ZIEL
Übertrage diesen Satz aus dem Quellauszug über Tattoos in japanischen Onsen ins Englische: „Für dieses und das nächste Jahr hat er Tapeband ins Sortiment seiner Hotelshops aufnehmen lassen.“

QUELLAUSZUG
Hotelmanager Koichi Sasaki teilt die verbreitete Abscheu vor Tattoos. Und im Moment hat er es da nun wirklich nicht leicht. Im Vorfeld der Rugby-WM 2019, die am 20. September in Japan startete, verkündete der Weltverband, Spieler mögen ihre Tätowierungen im Stadion überkleben. Wer einmal ein Rugbyspiel und die hohe Zahl tätowierter Rugbyspieler gesehen hat, kann erahnen, wie viel Überzeugungsarbeit der japanische Veranstalter geleistet haben muss, damit so ein Bedeckungsgebot zur offiziellen WM-Linie wurde. Jedenfalls: Koichi Sasaki bereitete sich für die Weltmeisterschaft auf einen üppigen Zuwachs ausländischer Besucher vor. „Hier in der Nähe finden einige WM-Spiele statt. Mehrere Familien der Rugbyprofis haben Zimmer bei uns gebucht“, prahlt er, während er durch sein Luxushotel führt. Korrekt gekleidet im Anzug versteht sich.
Das Suginoi-Hotel ist mit seinem riesigen Onsen-Bad eine weitere Touristenattraktion von Beppu. 20 Autominuten von Yuuki Fukudas Hoyoland Onsen entfernt, baden die Gäste hier nicht im Schlamm, sondern in kristallklarem Wasser und bei allen möglichen Temperaturen. Von einem Hügel aus bietet sich ein faszinierender Blick über die Bucht dieser dampfenden Stadt. Spricht man Herrn Sasaki auf tätowierte Gäste – auch aus dem Ausland – an, antwortet er so unmissverständlich wie Yuuki Fukuda: „Wollen wir hier eigentlich nicht.“Man müsse auch an das Wohlbefinden der anderen Gäste denken.
Und das sagt er nicht nur so dahin, er handelt. Für dieses und das nächste Jahr hat er Tapeband ins Sortiment seiner Hotelshops aufnehmen lassen. So können sich ausländische Gäste, wie die Rugbyspieler, die tätowierten Körperstellen abkleben. „Das ist keine Dauerlösung“, sagt Sasaki. „Die allgemeine Regel, nackt ins Onsen zu gehen, ist ja auch eine hygienische. Wenn jeder mit lauter Pflaster kommt, konterkariert das irgendwann die ganze Idee.“Aber immerhin.

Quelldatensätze
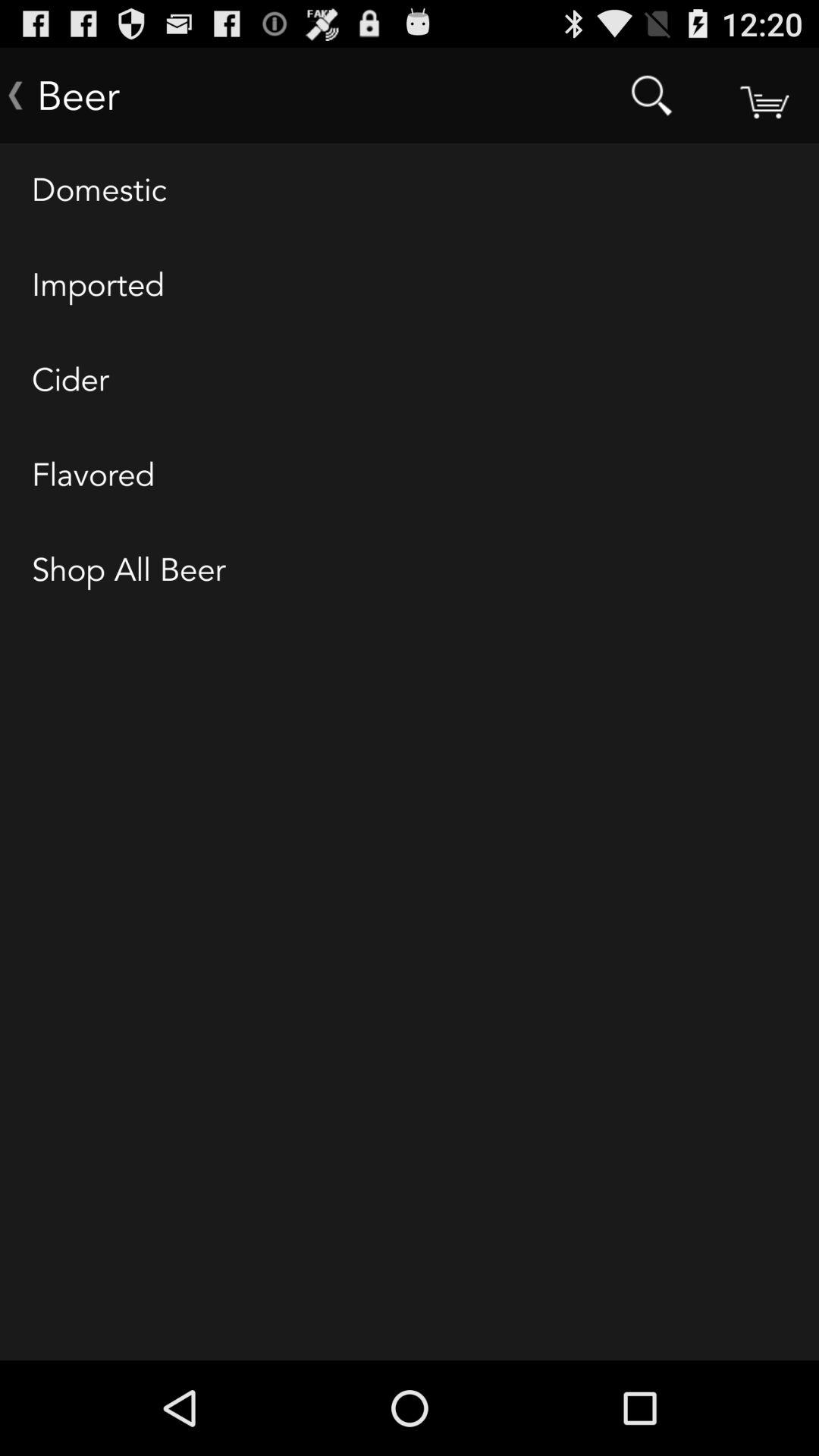
launch the item below the domestic item (409, 285)
Given the description of an element on the screen output the (x, y) to click on. 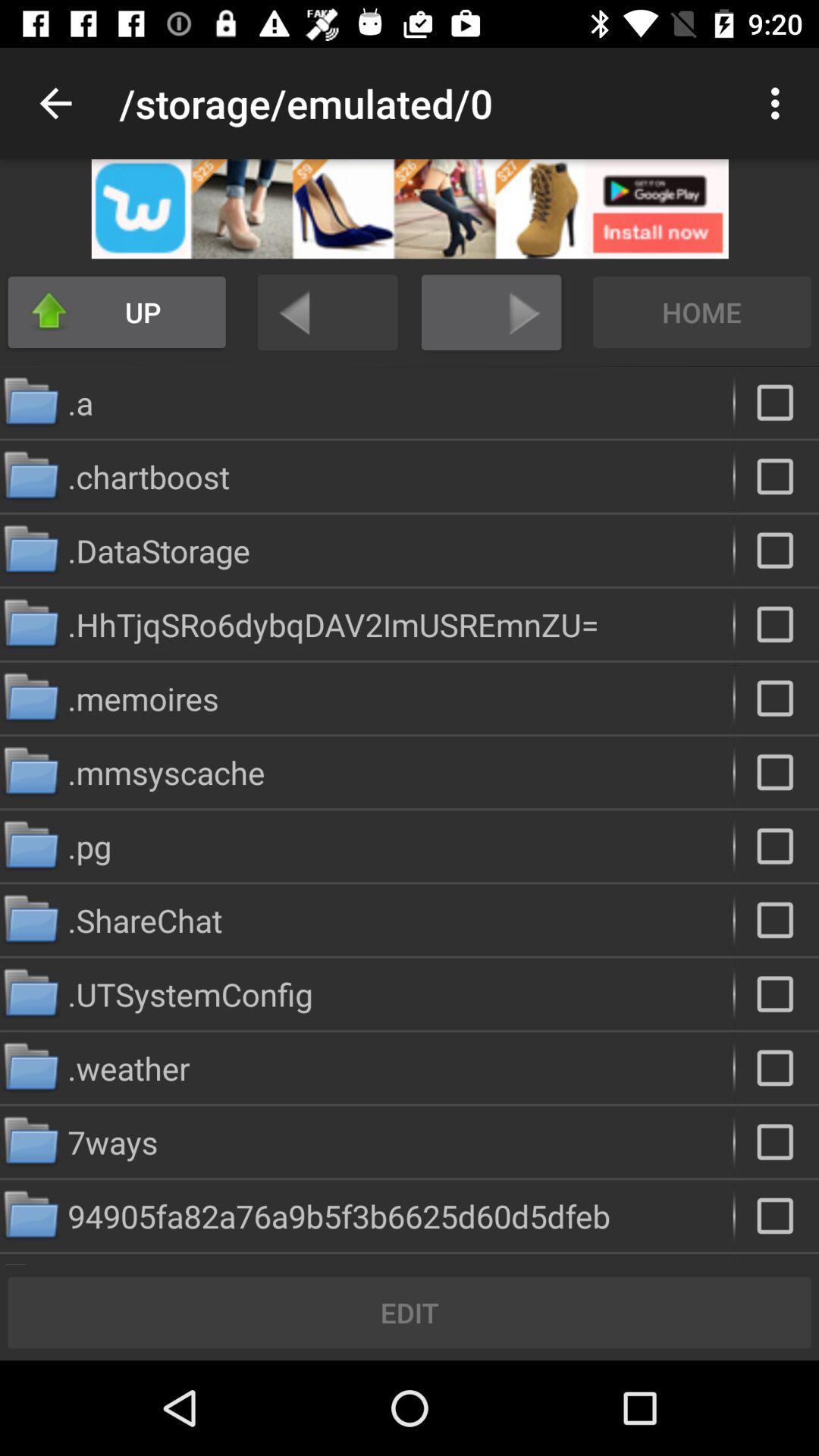
mark/unmark (777, 994)
Given the description of an element on the screen output the (x, y) to click on. 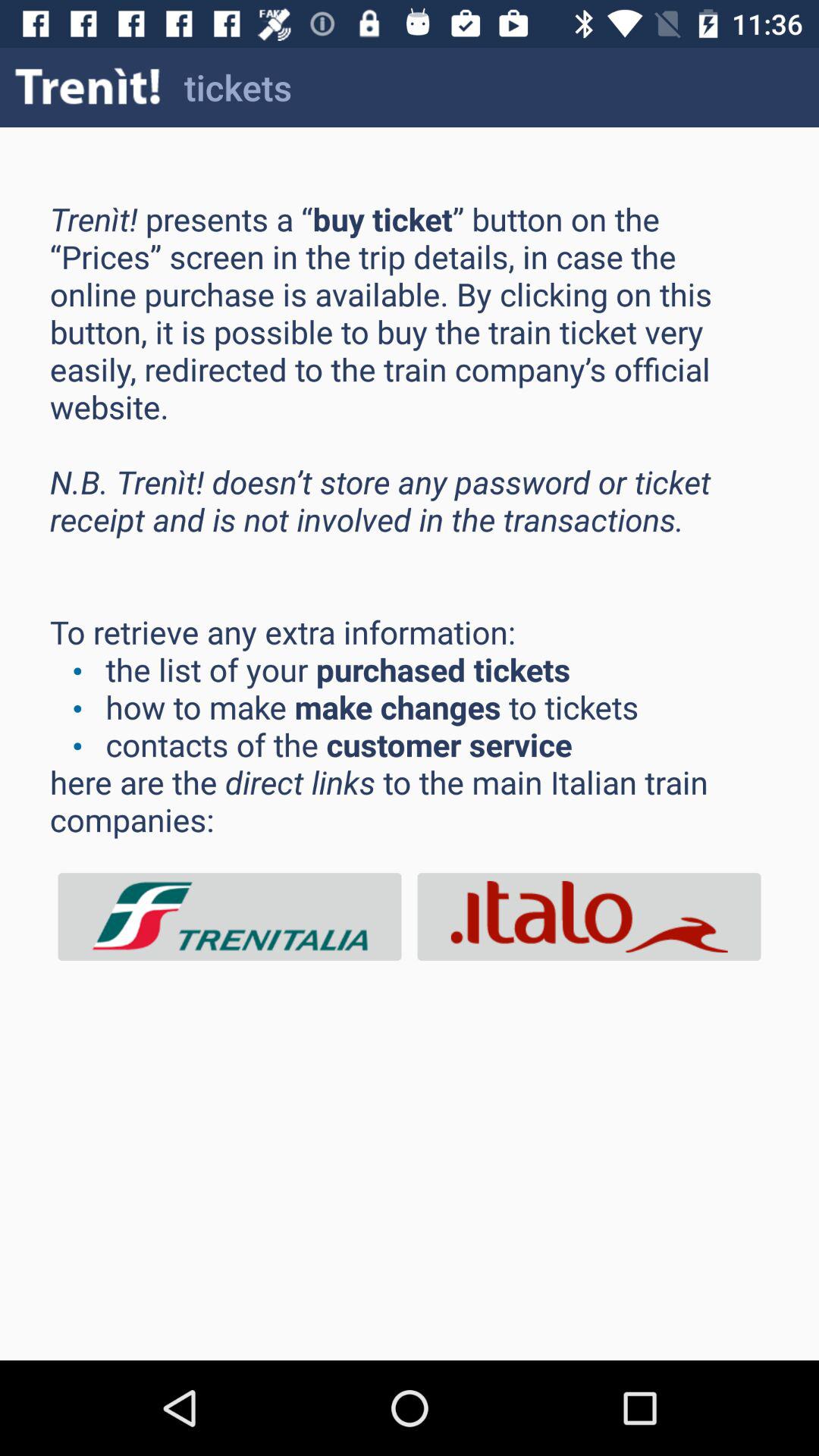
select item on the left (229, 916)
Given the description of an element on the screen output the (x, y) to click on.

ENDERGEBNIS
For this year and next, he has had adhesive tape added to the product range of his hotel shops.